Hiroki's granddaughter doesn't have the same calm. "I refuse to be caught up in another scheme of yours."

"It's not a scheme, it is—"

"You've tried this before, and I already told you—"

"Hotaru!" It may be the first time Neji has ever heard the Elder raise his voice, but he has no time to process that because Hotaru speaks right over her grandfather.

"—I won't profit from Neji-san's death!"

It may also be the first time someone has been able to leave the Elder without words.

Neji doesn't realize he has activated his chakra and strode toward the bed until the chakra laps at motionless Hiroki's back.

"Before?" he asks, stopping his forward momentum and letting the chakra dissipate.

Hotaru answers, anger and vindictiveness clear in every syllable. "When you fought Hinata-sama"—there the contempt is plain—"during the Chuunin exams. He pushed for your execution, even though no one else would have minded if you had killed her. He tried to get me to take your place then, too."

Neji remembers being drunk on nearly killing Hinata, how it felt to finally have the rage inside of him satiated, at least in some measure. He had not been aware of any whispered repercussions for his barely justifiable actions.

"Is it true?" Neji keeps his voice polite, though he is holding his emotions so close the seal flares with his tensing body

The words are slow in coming, but they come. "It's true, Neji-kun," Hiroki says, in his old, faintly trembling voice. "It didn't get far because of Hiashi-sama, but I was the main force behind the group insisting you be punished for nearly killing Hinata-sama."

"Why?" He does not mean to ask, but the word slips out regardless.

There is a sigh behind the words. "It was my chance to do something for Hotaru-chan."

Hotaru actually laughs at that statement. "You did it for yourself. You thought—"

They are about to launch into another argument, and Neji cuts them both off. "Enough." He already knew the Elder was doing this for his own gain, and what was done in the past should not matter.
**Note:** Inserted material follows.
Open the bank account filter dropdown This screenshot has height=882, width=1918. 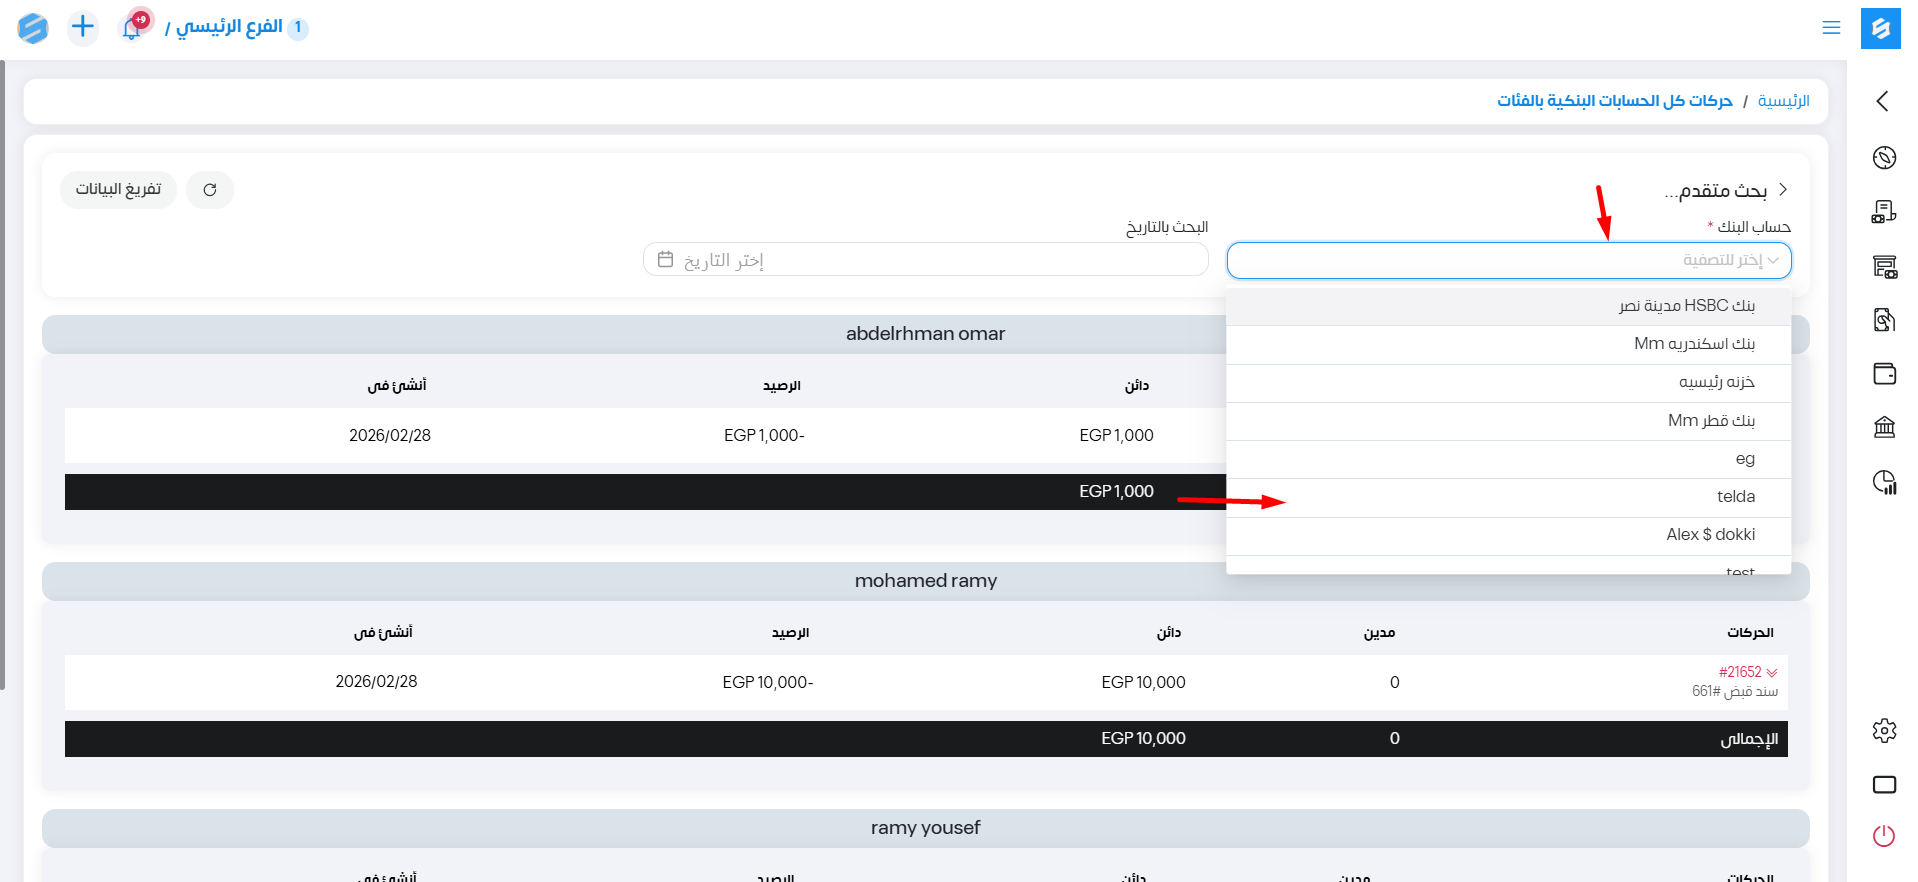click(x=1508, y=261)
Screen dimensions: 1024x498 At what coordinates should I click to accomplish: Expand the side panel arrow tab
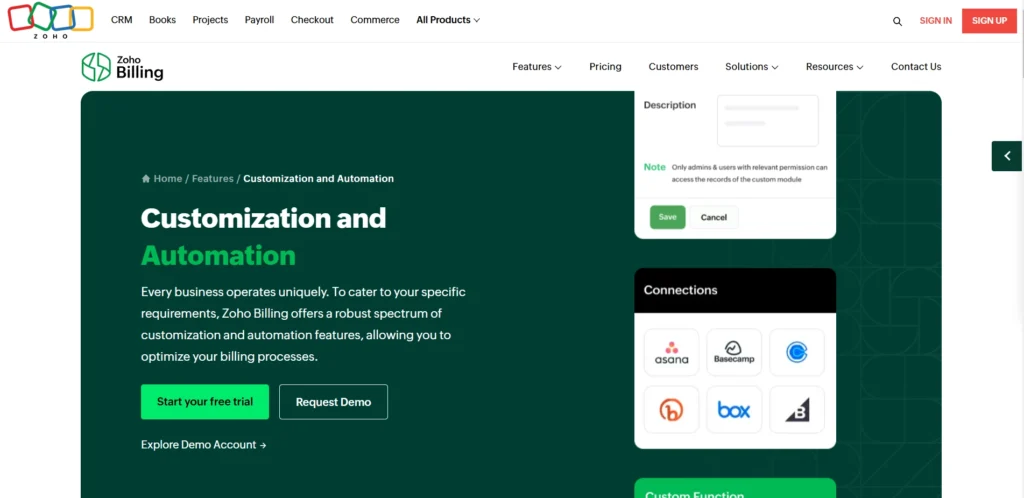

Hiroki is a maddening individual, and Neji's trust for him was supposed to extend no further than their current arrangement.

"Are you being manipulated, Neji?"

"No, Hiashi-sama."

"What I'm doing isn't for either of you," Neji says, in a voice that brooks no argument. "This is for Hyuuga."

Hotaru sounds dubious. "You have that much faith in Hinata-sama?"

"I do." Neji knows she can steer the family off its current track, to persuade them toward a path that will never produce someone like him again. It may not happen within Hinata's lifetime, but it will happen. She will set Hyuuga in motion.

She will make it possible for them to defy their fate.

"Then I'll do it, Neji-san. I'll take your place when you win."